One of my favourite cats to see in the bush is the cheetah. The best place to see them is probably the Serengeti National Park. Over one thousand cheetahs reside here, if not more.
This being said, it is still not always easy to spot these athletic cats. Competition in the bush is tough and cheetahs try to stay away from potential danger. Which in turn means that they prefer to stay undercover.
Every animal sighting is different, even if it is a sighting of the same species. The animals are always behaving differently, the distance, the vegetation, the light are always different, which for me keeps the whole experience fresh and exciting.

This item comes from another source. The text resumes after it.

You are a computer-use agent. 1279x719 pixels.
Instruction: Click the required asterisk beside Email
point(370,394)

Seeing one cheetah is great, but seeing a mother and her cub is just perfect. A few weeks ago, I was out with a group in the Serengeti where we had a memorable experience.
We spent two nights in the park and on the first day – even though we spent the whole day searching for cheetahs – we unfortunately did not manage to spot a single one. In fact, I overheard on the guide’s radio that many people had not been able to see any cheetahs that day. We were not going to give up just yet and came up with a plan for the next day.

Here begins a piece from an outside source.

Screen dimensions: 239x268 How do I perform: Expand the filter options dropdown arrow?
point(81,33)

As the sun rose, we enjoyed a hearty breakfast and headed out to explore the wild once again. With eagle eyes, we scouted the grounds. Not even an hour into our game drive one of our guides radioed in some great news: He had spotted a cheetah. We went to check right away.
Upon arriving at the scene, we did not see any sign of the cats. Confused as to where exactly to look, we waited until suddenly some 20 meters away a cheetah’s head appeared and then another one – and so close!

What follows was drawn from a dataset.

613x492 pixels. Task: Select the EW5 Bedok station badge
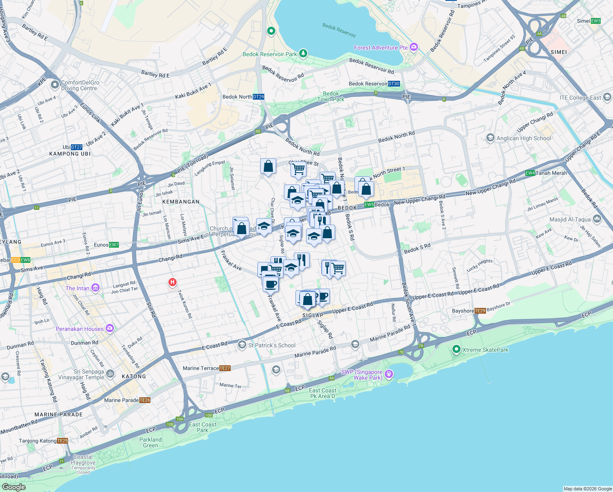pos(368,205)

Overjoyed we watched the mother and her cub who now and then would disappear and re-appear from under the grass cover. Taking a closer look, we saw that their faces were covered in blood. Just like us, they too were having a hearty breakfast indeed.
As is typical with cheetahs they were trying to eat as much as possible in as short a time as possible. To avoid being detected, they stayed hidden in the long grass. We waited and watched to see what would happen next. What we got in return for our patience was a real treat. The mother waited until her cub was full before moving out of the grass onto a nearby anthill on the other side of the road.
The mother made herself comfortable on the anthill and her cub tried to do the same. But with its tummy so full, the cub found it difficult to find the perfect position. We watched and couldn’t help but chuckle as the young cub tried and tried to sit comfortably. At one point it almost rolled down the anthill!
It was great to see that the mother had been successful to rear at least one cub. The mortality rate of young cheetahs in the Serengeti is extremely high, but this mum was undoubtedly very experienced. Eventually the mother and cub moved off and we left them to digest their breakfast in peace and quiet.